Do you ever go through phases where your sleep pattern gets thrown off? For whatever reason, it seems February is an historically bad time for me in that respect. It doesn’t help that I’m an extremely light sleeper. I’m calmer about it than I used to be, but it’s still frustrating. Fortunately, my schedule is flexible enough right now to allow for naps, and plenty of coffee. Somehow, I am one of those people who can down two cups of the regular stuff—black—and take an hour-long catnap right after. I’m also lucky enough to be able to get a jolt from decaf, so whatever works!
A recent study looked at sleep patterns and diet, but for better or worse, the factors aren’t always dietary. There’s stress, environmental stuff, and all other manner of things. Most of us may feel at some point or other that a good night’s sleep is like a cocktail it’s hard to nail the recipe for.
Because this is not a dating blog, I won’t talk about why (or how) some sleeplessness is totally worth it. Still, sometimes I worry I’ll become one of those people who could totally do separate bedrooms or retro twin beds. Oh, the life of a Sagittarius. I guess they don’t call us the “Bachelor Sign” for nothing…I’m kidding, but good god. At least experience tells me phases pass and that a little patience goes a long way.
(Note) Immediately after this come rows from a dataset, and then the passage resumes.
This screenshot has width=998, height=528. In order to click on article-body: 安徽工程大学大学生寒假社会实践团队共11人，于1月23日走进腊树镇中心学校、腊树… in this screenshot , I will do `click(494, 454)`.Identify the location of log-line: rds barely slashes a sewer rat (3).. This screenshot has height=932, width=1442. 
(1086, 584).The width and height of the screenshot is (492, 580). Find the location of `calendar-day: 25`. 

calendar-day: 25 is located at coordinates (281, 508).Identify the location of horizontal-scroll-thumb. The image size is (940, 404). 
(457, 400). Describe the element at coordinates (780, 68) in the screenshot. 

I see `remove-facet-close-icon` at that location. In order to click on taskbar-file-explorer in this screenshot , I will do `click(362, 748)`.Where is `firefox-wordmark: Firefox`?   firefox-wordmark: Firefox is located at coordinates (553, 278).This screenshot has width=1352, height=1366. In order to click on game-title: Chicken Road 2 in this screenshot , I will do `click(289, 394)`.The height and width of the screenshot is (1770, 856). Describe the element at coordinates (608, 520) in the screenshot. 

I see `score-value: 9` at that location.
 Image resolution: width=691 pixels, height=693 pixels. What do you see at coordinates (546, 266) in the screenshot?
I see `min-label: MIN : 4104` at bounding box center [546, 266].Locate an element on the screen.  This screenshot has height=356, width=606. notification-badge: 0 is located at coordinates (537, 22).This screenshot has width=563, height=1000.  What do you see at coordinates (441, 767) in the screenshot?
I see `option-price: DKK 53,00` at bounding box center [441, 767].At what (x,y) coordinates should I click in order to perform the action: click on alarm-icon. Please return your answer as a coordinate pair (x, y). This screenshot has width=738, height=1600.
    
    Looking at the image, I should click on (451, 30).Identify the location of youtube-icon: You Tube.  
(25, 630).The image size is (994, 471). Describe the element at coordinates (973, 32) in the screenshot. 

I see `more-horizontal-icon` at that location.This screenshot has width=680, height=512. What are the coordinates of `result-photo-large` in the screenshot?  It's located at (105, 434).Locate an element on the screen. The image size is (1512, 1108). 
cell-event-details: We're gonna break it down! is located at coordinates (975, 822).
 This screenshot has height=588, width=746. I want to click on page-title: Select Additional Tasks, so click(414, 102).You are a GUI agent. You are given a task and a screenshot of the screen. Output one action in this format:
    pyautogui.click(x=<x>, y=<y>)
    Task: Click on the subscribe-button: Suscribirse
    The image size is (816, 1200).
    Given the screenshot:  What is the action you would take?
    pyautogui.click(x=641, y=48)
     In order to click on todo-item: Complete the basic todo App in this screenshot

When I was younger, I used to toss and turn and rage and get all upset if I only got a few solid hours (if I got any hours—in winter of 2006 I could only sleep once every 3 days), but I’ve picked up a few habits that work. Most of the time, anyway:
- Listen to a guided meditation or even just white noise on my phone when I can’t sleep
- Lavender—oil, creams, sprays, etc,
- Benadryl/diphenhydramine (I’m a wimp about prescription sleep meds)
- Keep naps short 30-60 minutes, usually
- Stick to regular wake-up times, even if the time I go to bed is erratic
- Avoid caffeine after 2 pm (total fail in that department recently)
- Use my bed only for sleeping. Sex and reading are allowed, but food, work, and other things that do not fall under the sleep umbrella are not.
Also helpful—getting out of bed and doing something. Whether that’s reading or writing, organizing a drawer, or something like leaving a “went to the gym” note (if you have company—leaving a note for yourself would be weird).
Though I’m looking forward to getting back to working in a clinical setting with regular hours (if that’s what the universe has in store for me), I’m grateful that right now, I can do things like change back into pajamas after breakfast and a shower.
Are you a light sleeper? Any sleep secrets you have to share? Do you ever change back into your pajamas?